Depth: The distance from the top or surface of something to its bottom.
Words that can be used to describe 'depth':
- Steep
- Deep
- Long
- Tower
- Never ending
- Fathomless
Four annotated online pictures:
This photograph of a guitar is a photograph demonstrating depth. It displays depth through the angle it's been taken, as the audience are aware that this guitar has more to it than just what's being shown. It looks as though the strings on the guitar gather closer together the further they travel upwards, this is not the case. Because of the angle that this photograph has been shot from, it's deceiving. The strings that seem to have less space inbetween them only exhale this perception because they are not in focus. Rather than the picture being taken looking down on the strings, it has been taken looking through them; how most pictures are captured when on a mission to illustrate depth.
Only three apples have been used in this photograph, but this is enough to display the depth it produces. The apple behind the first is a lot more blurred than the apple in focus, and the apple behind the second is even more blurred than the two infront. This focuses the audiences attention on the main apple in the foreground, whilst still realising that this photograph has depth. All three apple's have the same length of shadow, and this shadow proves how the apples are all around about the same size even if the picture tells a different story, by demonstrating depth.

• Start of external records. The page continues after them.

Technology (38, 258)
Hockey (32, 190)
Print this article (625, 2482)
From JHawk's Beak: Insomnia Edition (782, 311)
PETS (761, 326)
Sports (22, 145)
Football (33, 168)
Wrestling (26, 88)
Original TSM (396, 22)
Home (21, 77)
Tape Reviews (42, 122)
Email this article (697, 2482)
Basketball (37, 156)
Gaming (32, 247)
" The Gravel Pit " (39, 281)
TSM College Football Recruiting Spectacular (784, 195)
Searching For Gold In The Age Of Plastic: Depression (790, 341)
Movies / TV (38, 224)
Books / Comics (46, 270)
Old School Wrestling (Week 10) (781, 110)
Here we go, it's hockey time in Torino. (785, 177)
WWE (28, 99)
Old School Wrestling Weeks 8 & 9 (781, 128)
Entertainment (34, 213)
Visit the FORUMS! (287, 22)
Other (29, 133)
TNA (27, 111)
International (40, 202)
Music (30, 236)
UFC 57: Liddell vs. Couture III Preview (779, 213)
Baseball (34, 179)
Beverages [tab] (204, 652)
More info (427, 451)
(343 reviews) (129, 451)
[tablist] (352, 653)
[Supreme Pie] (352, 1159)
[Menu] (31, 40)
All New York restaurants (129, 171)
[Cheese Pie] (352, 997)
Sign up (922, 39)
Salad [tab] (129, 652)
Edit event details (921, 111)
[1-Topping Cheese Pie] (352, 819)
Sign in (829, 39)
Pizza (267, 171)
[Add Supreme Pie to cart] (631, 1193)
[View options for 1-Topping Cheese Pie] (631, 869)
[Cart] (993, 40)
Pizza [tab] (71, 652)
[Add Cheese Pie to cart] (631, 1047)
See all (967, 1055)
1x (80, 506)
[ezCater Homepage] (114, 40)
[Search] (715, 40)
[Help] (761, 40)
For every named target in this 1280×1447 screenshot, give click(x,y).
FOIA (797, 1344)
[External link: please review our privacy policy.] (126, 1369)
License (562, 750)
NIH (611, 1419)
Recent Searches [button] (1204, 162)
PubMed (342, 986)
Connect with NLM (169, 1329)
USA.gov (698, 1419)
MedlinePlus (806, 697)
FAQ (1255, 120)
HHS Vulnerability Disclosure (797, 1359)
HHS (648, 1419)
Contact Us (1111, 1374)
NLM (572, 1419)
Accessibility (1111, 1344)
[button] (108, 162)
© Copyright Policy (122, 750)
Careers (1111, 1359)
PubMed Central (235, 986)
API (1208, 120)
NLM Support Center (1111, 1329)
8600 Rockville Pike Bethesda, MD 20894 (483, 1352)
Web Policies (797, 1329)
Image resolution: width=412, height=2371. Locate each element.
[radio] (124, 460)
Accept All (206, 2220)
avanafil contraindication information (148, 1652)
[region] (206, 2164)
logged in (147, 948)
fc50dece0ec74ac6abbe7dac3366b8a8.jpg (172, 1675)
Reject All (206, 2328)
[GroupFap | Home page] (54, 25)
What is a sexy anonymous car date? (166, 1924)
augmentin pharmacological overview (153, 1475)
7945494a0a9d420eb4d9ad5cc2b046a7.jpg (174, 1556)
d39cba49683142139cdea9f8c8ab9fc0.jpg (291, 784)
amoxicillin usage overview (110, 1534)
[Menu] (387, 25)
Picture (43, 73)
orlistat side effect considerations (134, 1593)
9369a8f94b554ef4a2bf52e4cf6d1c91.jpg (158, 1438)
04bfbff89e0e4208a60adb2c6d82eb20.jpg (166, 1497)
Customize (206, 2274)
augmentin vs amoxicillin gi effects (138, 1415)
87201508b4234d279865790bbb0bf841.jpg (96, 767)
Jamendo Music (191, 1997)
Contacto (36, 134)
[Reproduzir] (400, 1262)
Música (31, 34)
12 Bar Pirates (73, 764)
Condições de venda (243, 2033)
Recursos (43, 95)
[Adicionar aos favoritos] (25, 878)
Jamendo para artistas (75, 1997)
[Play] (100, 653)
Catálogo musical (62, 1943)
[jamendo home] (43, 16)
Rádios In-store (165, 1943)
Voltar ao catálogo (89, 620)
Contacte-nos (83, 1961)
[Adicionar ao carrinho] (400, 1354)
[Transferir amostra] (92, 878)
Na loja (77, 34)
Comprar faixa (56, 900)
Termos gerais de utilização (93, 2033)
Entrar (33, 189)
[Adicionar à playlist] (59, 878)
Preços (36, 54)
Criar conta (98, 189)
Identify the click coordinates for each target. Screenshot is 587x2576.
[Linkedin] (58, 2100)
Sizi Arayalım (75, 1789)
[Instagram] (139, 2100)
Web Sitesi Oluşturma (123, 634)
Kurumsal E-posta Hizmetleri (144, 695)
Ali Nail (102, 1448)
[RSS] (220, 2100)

The female in this photograph is the subject. She is who the audience focus on when studying this image. Although depth may not be the main focal point, it still performs a large contribution to this photograph. As it may seem as though the train track she's laying on grows smaller and smaller the further away it becomes, it gives the impression that the woman would look the same as she does in this photograph as she would laying further down the train track. Depth causes this assumption, because the train track in the background is actually equal in size with the train track in the foreground.
In this photograph you can just about see three or four of the yellow markings in the middle of the road, as it's been taken from an angle close to the ground, again, looking 'through' the road. A lot of the road has been covered in this photograph, so it could come across as an illusion as to why we can only notice about three or four of the markings. You can probably guess the reason behind this 'illusion'. Yes, depth. Another perfect example of a photograph illustrating depth.
My definition of 'depth': An object that portrays the illusion of continuing forever whilst decreasing in size.